1850 der Beilagen zu den Stenographischen Protokollen des Nationalrates XX. GP

Bericht

des Ausschusses für Arbeit und Soziales


über den Antrag 1032/A(E) der Abgeordneten Dr. Volker Kier und Genossen betreffend Entwurf für ein Bundesgrundsatzgesetz in der Sozialhilfe


Die Abgeordneten Dr. Volker Kier, Helmut Peter und Genossen haben den gegenständlichen Entschließungsantrag am 25. Februar 1999 im Nationalrat eingebracht und wie folgt begründet:

“Seit einigen Jahren bereits fordern unzählige Organisationen, Armuts-Netzwerke sowie politische Gruppierungen fast jeden Couleurs, die vollkommen unbefriedigende Gesetzeslage in der Sozialhilfe zu ändern, indem bundeseinheitliche Standards für Gewährung und Höhe der Sozialhilfe geschaffen werden. Bereits vor über zwei Jahren hat das Liberale Forum daher einen Antrag eingebracht, in dem Mindeststandards für eine Bundes-Sozialhilfe vorgeschlagen wurden.
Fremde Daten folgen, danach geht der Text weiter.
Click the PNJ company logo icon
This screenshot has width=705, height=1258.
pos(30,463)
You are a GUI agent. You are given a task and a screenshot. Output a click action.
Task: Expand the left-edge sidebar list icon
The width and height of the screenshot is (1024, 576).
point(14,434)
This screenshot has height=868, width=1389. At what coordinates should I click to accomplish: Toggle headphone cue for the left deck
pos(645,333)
Angelegentlich der Behandlung dieses Antrages am 1. Oktober 1997 hat der Sozialausschuß die Bundes­ministerin in einer Entschließung einstimmig aufgefordert, mit den Ländern Gespräche über die ,Weiterentwicklung der Sozialhilfe‘ aufzunehmen. Nachdem mittlerweile die Sozialministerin mehrmals geäußert hatte, daß diese Gespräche erfolglos verlaufen sind, weil sich die Landesfinanzreferenten gegen eine Änderung in der ausschließlichen Zuständigkeit für die Sozialhilfe ausgesprochen hatten, ist es nach Meinung der unterzeichneten Abgeordneten höchst an der Zeit, daß der Bund verstärkt initiativ wird und mittels Vorlage eines konkreten Gesetzentwurfs die Verhandlungen mit den Ländern wieder aufnimmt. Dies ist umso notwendiger, als auf Grund steigender Notstandshilfe – und Sozialhilfe – Empfängerzahlen die Länder mit ihrer unterschiedlichen Gesetzgebung und ihren niedrig dotierten Sozialhilfe-Budgets immer weniger in der Lage sind, den sozialen Problemen wirksam zu begegnen.
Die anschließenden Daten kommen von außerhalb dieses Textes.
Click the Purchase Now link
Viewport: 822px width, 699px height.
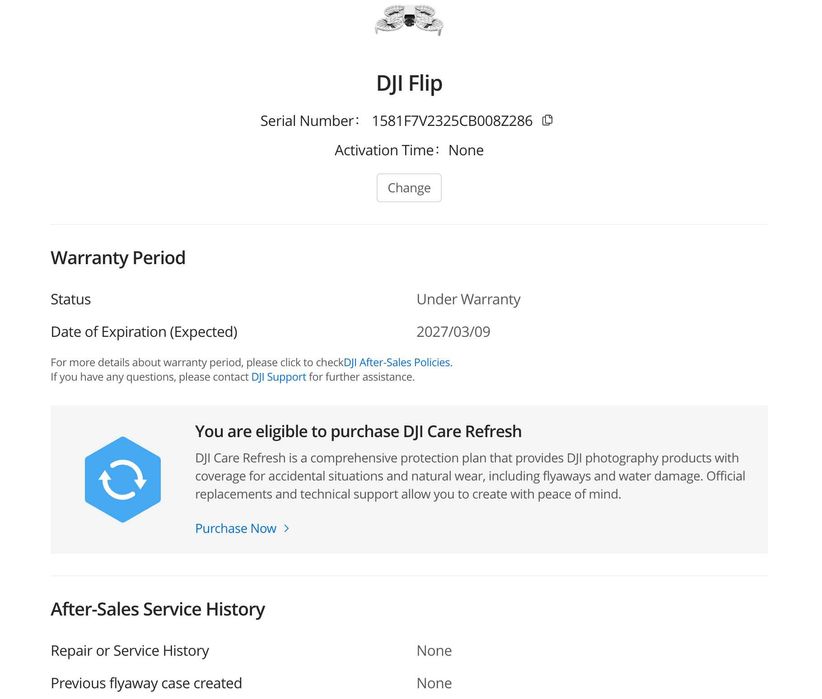[236, 528]
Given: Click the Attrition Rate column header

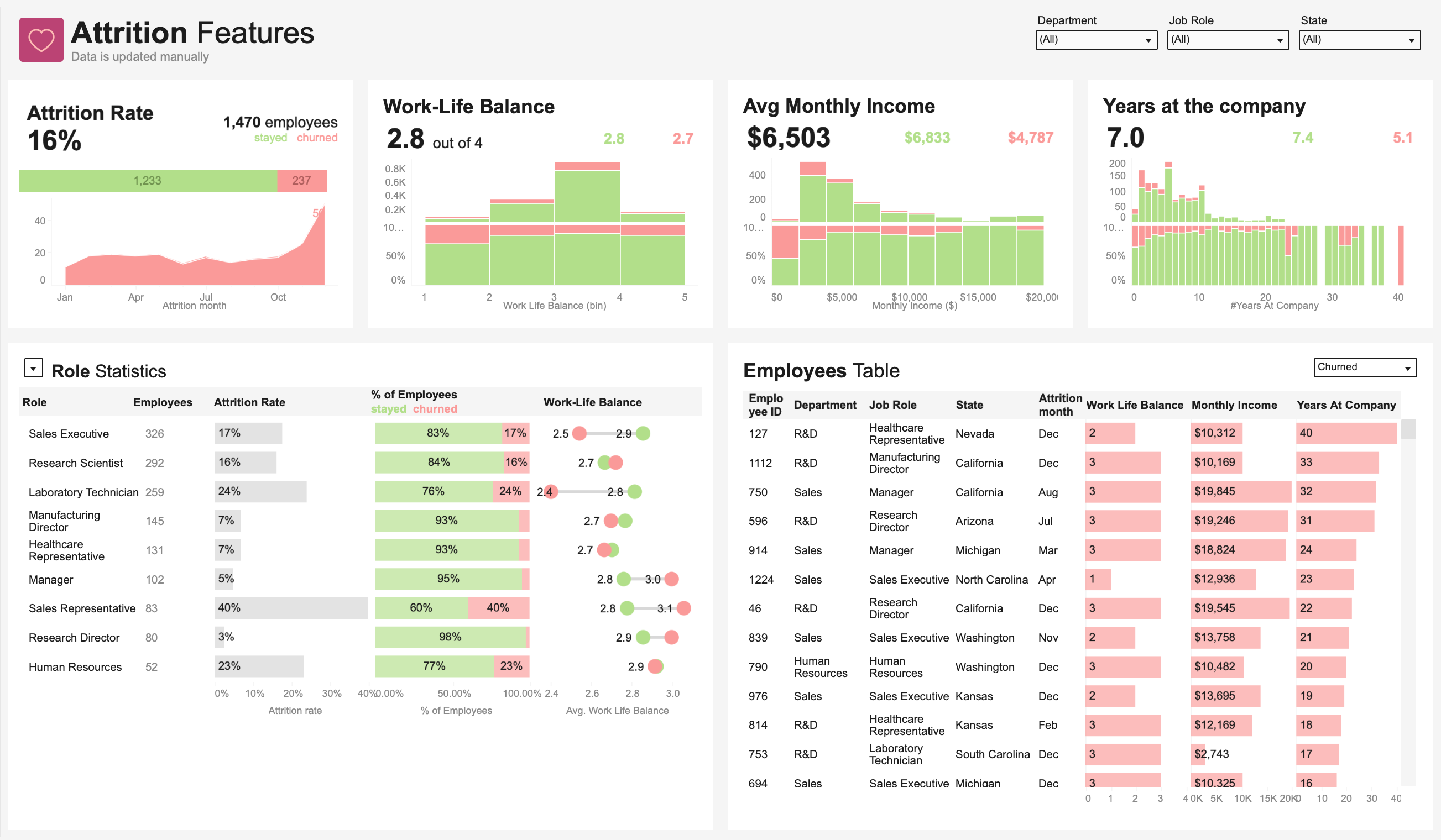Looking at the screenshot, I should [249, 402].
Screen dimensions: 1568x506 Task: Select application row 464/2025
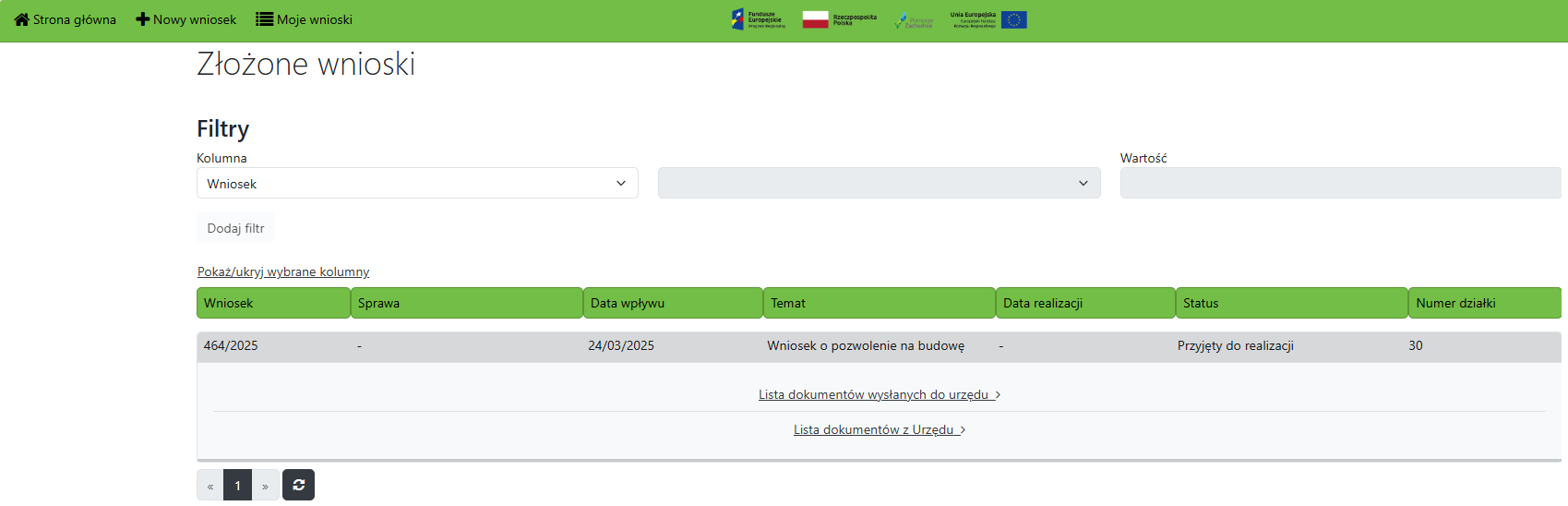pos(231,345)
Nach wie vor nämlich besteht beispielsweise bei den Sozialhilferichtsätzen für Hauptunterstützte eine Schwankungsbreite in den einzelnen Bundesländern zwischen 3 715 S (Salzburg) und 5 460 S (Oberösterreich). Bei den Zusatzleistungen werden zB in Tirol die Wohnkosten in der Höhe des tatsächlichen Aufwandes, in der Steiermark hingegen in Höhe des vertretbaren Aufwandes übernommen, während Kärnten für die Wohnkostenerstattung Obergrenzen bestimmt und Salzburg einen Teil der Kosten aus der ,Hilfe für besondere Lebenslagen‘ bestreitet. Schließlich bestehen markante Ungleich­heiten, was die Gewährung von Sozialhilfe in Ergänzung zum Arbeitslosengeldbezug betrifft. In einigen Bezirken Nieder- und Oberösterreichs sowie der Steiermark werden sogar grundsätzlich keine Sozialhilfe­leistungen gewährt, wenn ein Arbeitslosengeldbezug vorliegt.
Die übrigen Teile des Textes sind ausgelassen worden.